**SHORT EXERCISE:**
Copy the material from the line with "This screenshot has width=800, height=490." through the line with "click(x=62, y=23)", inclusive, swapping "date label" for "date text" and changing nothing else. Leave the pictures out.

━━━━━━━━━━━━━━━━━━━━━━━━━━━━━━

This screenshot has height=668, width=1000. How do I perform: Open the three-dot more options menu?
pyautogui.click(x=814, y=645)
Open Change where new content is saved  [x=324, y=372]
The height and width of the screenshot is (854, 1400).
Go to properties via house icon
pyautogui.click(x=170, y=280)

━━━━━━━━━━━━━━━━━━━━━━━━━━━━━━

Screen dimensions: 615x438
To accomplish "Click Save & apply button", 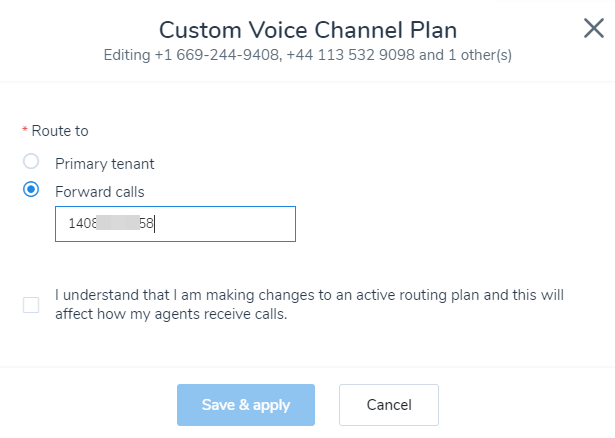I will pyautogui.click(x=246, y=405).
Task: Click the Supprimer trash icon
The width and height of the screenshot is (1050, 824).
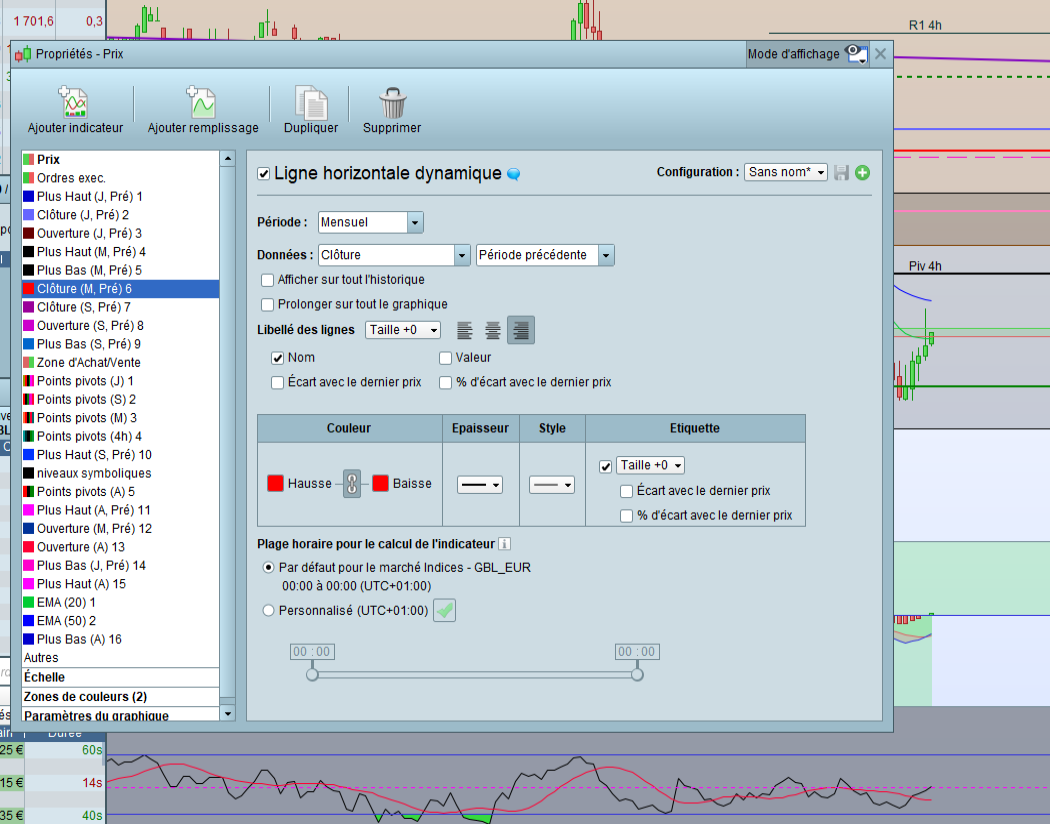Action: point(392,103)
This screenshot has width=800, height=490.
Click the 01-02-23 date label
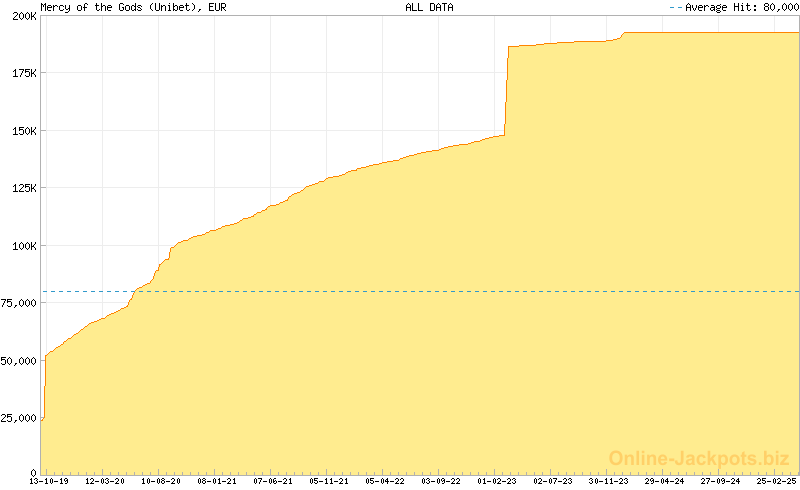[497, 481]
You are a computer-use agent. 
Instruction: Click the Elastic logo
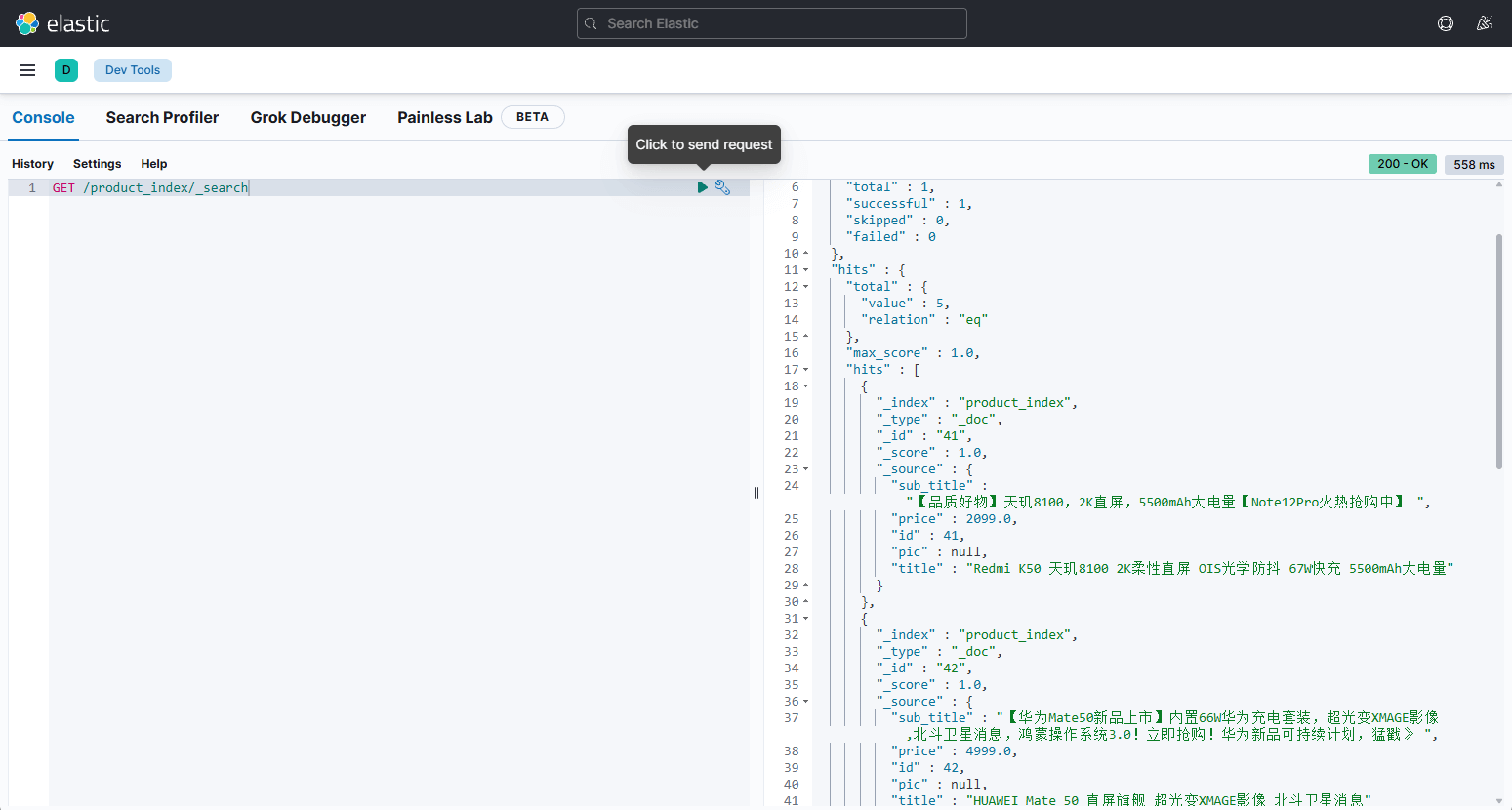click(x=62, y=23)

━━━━━━━━━━━━━━━━━━━━━━━━━━━━━━

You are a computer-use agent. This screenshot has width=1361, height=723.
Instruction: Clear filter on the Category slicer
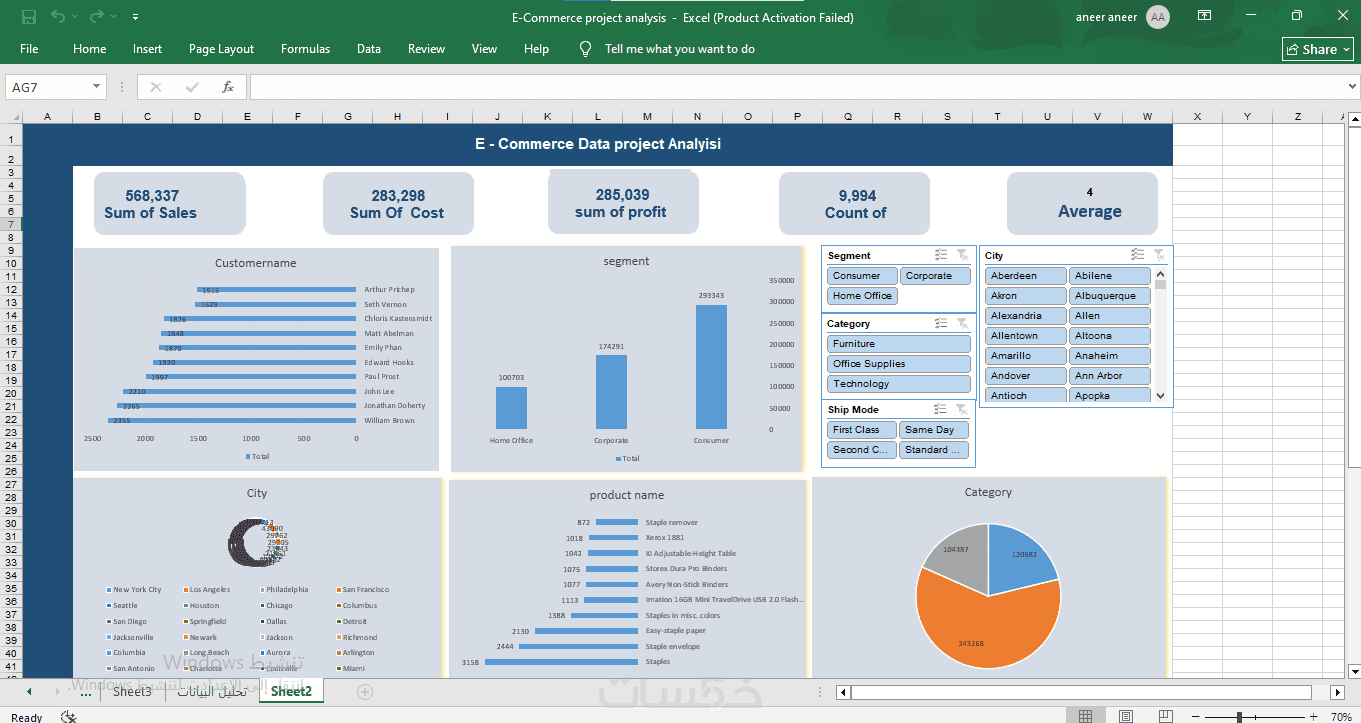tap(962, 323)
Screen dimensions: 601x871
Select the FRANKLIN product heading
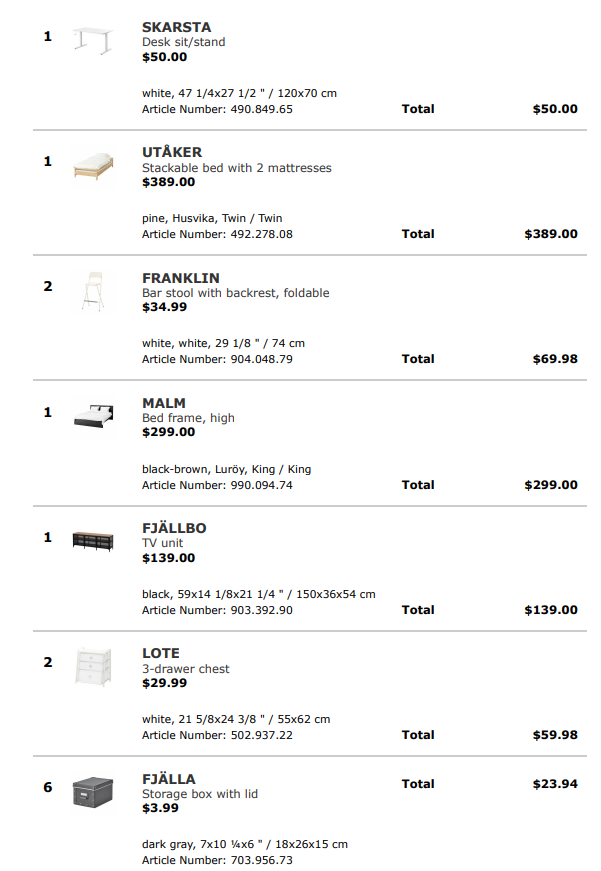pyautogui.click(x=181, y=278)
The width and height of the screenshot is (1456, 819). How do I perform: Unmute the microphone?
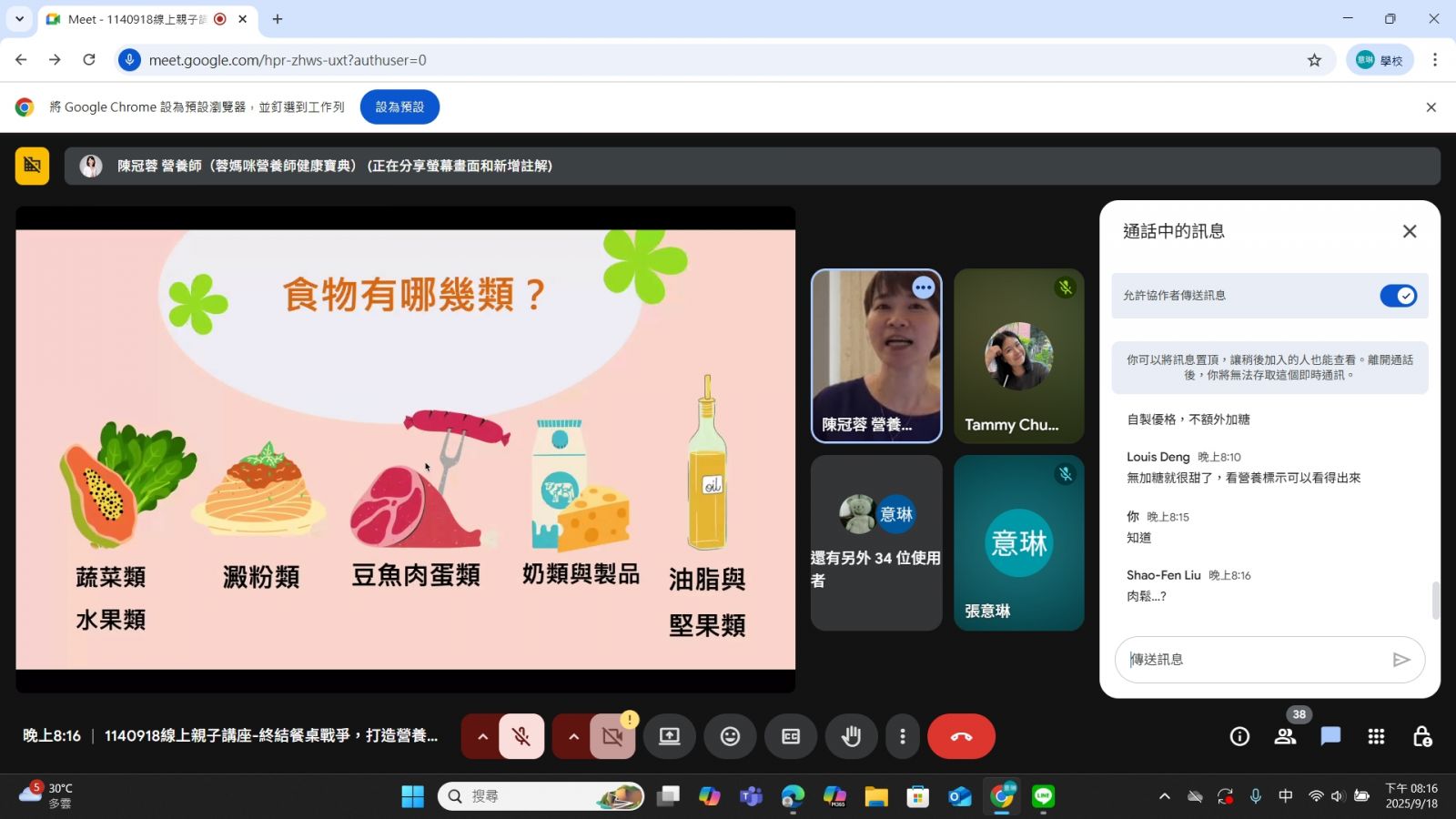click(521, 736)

━━━━━━━━━━━━━━━━━━━━━━━━━━━━━━

**EXPECTED OUTPUT:**
This screenshot has width=800, height=490.
Click the 01-02-23 date text
[497, 481]
You are a computer-use agent. 
Instruction: Click the Elastic logo
click(x=62, y=23)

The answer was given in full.